The number of satellites in low earth orbit (LEO) got a dramatic boost this week with two separate launches from the U.S. and Russia adding a total of 61 new objects to the books. Historians may mark this as the time when small satellites came into their own.
On November 19, Orbital Sciences Corporation launched a Minotaur I rocket from the Mid-Atlantic Regional Spaceport (MARS) at NASA's Wallops Flight Facility in Eastern Virginia. The primary payload for the launch was ORS-3, a U.S. Air Force space weather satellite weighing in at roughly 400 pounds and described by builder Ball Aerospace as "about the size of a dorm refrigerator."
Accompanying ORS-3 were 28 CubeSats of different sizes, sponsored by NASA's ELana (Educational Launch of Nanosatellites) program plus the U.S. Air Force's Space Test Program and Operationally Responsive Space Office (ORS).
NASA was responsible for 11 of the CubeSats, with a number of participating universities and Thomas Jefferson High School building satellites as small as a 10 centimeter cube for launch.
A CubeSat, by its very compact nature, is extremely cheap and easy to build compared to hundred million dollar communications satellites designed for 10 to 15 year lifetimes in orbit. The CubeSats put up on the ORS-3 flight are expected to stay in LEO for one to four years before they safely burn up in Earth's atmosphere, making them as disposable as cell phones.

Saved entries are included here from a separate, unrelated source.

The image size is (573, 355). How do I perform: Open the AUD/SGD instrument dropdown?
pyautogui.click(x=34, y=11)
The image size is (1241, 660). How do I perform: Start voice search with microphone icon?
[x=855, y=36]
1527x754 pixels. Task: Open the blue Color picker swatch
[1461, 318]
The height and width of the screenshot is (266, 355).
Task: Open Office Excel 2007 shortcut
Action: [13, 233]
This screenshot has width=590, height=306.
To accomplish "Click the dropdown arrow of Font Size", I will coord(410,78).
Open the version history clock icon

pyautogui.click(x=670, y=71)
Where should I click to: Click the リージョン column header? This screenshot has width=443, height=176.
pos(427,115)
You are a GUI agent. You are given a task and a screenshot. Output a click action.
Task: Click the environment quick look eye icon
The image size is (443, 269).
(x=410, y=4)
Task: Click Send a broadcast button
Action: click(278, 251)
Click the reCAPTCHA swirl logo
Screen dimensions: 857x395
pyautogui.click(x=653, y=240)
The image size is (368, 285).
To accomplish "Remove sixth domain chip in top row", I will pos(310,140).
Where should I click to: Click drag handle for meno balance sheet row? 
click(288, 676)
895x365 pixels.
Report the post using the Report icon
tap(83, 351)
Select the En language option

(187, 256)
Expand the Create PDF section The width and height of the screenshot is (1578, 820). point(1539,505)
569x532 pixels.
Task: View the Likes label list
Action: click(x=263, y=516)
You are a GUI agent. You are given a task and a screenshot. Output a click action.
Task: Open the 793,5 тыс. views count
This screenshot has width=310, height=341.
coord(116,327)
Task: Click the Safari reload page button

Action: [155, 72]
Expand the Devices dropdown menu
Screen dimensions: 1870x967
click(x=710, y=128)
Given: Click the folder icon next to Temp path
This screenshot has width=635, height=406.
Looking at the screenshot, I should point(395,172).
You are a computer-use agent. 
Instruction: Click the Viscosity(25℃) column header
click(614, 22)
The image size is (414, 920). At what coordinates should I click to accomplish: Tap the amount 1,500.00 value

The University of Alabama Huntsville Space Hardware Club spent a total of $50,000 dollars to build its 1U ChargerSat-1, with only $3,000 of the cost attributed to parts and materials. Orbital Sciences Corporation sponsored and mentored high school students at Thomas Jefferson High School for Science and Technology of Alexandria, Virginia to build TJ3Sat,a simple CubeSat designed to let students and amateur radio operators send and receive data to the satellite.
ORS-3's launch held the "world record" for total satellites put into orbit for less than two days. A Russian Dnepr rocket carried 32 satellites into orbit on November 21, including a 660 pound imaging satellite for Dubai, a 300 pound South Korean research satellite, and a number of smaller commercial small satellites from North America.
DubaiSat-2, developed by South Korea's SATREC initiative, delivers imagery with a resolution between 1 to 4 meters in single color, RGB, and near-infrared, with data downlinked via X-band at a rate of 160 Mbps.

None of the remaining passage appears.